The first chapter of the book provides an overview on women's roles and status in Botswana. It also explores gender–sexual relationships and the changes in society, lifestyle, and employment that Botswana has experienced since independence in 1966. The book makes the claim that Botswana, being a signatory to some of the international instruments that are challenging gender inequality, has been a positive factor in the lives of women. These international conventions, Starling maintains, have influenced feminist movements in Botswana and challenged laws that discriminate against girls and women.
The second chapter of the book discusses the author's positionality. A reflexive account of Starling's positionality is explored as she investigates the intersection of race and social class in her personal and professional background. Power imbalances between the researcher and her study's participants are noted. The author uses the systematic inequality framework and details her approach to recruitment and sampling. The result is a book that provides rich and thick data. The author notes that her being a woman might constitute an advantage while interviewing women but can also distort other inequalities. She uses these perspectives to explore contradictions that might appear because of the limitations of her sample. The author emphasizes that interpreters should be used with caution in qualitative research. Lastly, she notes the safety challenges that researchers can face during data collection in the community.
In the third chapter, the central themes are the significance of marriage and childbearing. The author stipulates that to achieve womanhood in Botswana, as in other parts of the world, women must either bear and raise children or get married. The relational identity that women in Starling's study derive from marriage and childbearing tend to overshadow the abuse, violence, and unromantic unions they experience in marriage. In Botswana, those women who do not marry or have children are viewed as social deviants. As a result, women who neither marry nor have children earn no respect in their communities. For some women, female honor and status come at the cost of their lives. The author writes that some women stay in loveless marriages due to their economic vulnerability, creating a dependency which leaves them subject to intimate partner violence.
In Chapter 4, the author presents diverse views on how women are taken for granted, especially at home as well as in the formal sector. The gendered division of work is evident in both sectors. On the one hand, educated women in Botswana have career aspirations and seek to achieve senior positions. However, sexism and the gendered division of work are reported as barriers to gaining seniority. The belief that men are natural leaders has made it impossible for most women to climb up a career ladder. On the other hand, women, regardless of the demands they face at work, are expected to assume all the caregiving roles at home. Men are not expected to share the stress and burdens of caring for a family. In the formal sector, women are offered and accept low-level positions to avoid conflicts at work with colleagues and at home with their partners. Some women, especially in rural areas (who are often uneducated and without paid employment), are comfortable with the gendered division of work in the home as they believe it is the woman's responsibility to care for children, elders, cooking, sewing, and cleaning. These women also think that the man should work outside the home and provide economically for the family. The author notes that while women are expected to be conforming to social ideals of femininity, they are also trying at the same time to manage male dominance.
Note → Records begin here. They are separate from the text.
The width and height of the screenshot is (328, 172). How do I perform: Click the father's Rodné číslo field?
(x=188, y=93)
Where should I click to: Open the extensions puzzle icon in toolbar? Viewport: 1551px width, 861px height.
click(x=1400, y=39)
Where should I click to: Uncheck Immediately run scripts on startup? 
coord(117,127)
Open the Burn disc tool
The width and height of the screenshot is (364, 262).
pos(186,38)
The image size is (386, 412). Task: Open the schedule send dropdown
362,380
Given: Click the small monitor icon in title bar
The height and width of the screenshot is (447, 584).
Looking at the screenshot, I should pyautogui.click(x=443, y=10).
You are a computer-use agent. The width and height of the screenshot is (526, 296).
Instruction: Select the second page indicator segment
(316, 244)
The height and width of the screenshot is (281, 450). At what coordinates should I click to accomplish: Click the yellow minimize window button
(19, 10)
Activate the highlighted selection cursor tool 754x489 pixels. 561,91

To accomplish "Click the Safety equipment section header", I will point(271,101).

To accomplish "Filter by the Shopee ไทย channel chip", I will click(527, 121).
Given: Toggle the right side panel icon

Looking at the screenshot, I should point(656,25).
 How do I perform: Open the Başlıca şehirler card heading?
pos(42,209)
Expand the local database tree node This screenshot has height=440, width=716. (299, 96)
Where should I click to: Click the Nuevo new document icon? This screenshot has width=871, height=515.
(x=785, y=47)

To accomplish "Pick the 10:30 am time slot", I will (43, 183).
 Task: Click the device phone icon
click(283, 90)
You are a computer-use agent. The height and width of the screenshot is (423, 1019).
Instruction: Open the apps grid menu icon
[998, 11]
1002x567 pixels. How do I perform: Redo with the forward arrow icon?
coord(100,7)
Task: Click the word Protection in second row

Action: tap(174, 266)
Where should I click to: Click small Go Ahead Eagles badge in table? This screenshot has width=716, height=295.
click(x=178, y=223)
Chapter 5 explores how changes in the sociocultural, economic, and political environment over time have had an impact on the lives of women. The author highlights key clashes between past and present assumptions about gender roles in the community. Views on the performance of womanhood, however, differ depending upon whether one lives in the country or the city. Some women who were interviewed think that women's subservience to men contemporarily is influenced by the grip of patriarchal norms held by older generations. The chapter alludes to the influence in the country of global communications, cultures, and commerce and how they have impacted the lives of women in Botswana. Starling reports that some women are pleased that global influence is relaxing gendered norms; other women find global effects to be negative.
In sum, Starling finds that women's lives are at risk because full womanhood can only be achieved through marriage and childbearing. Furthermore, women who refuse to take part in these two institutions are not recognized as adults. Social instability and tension result.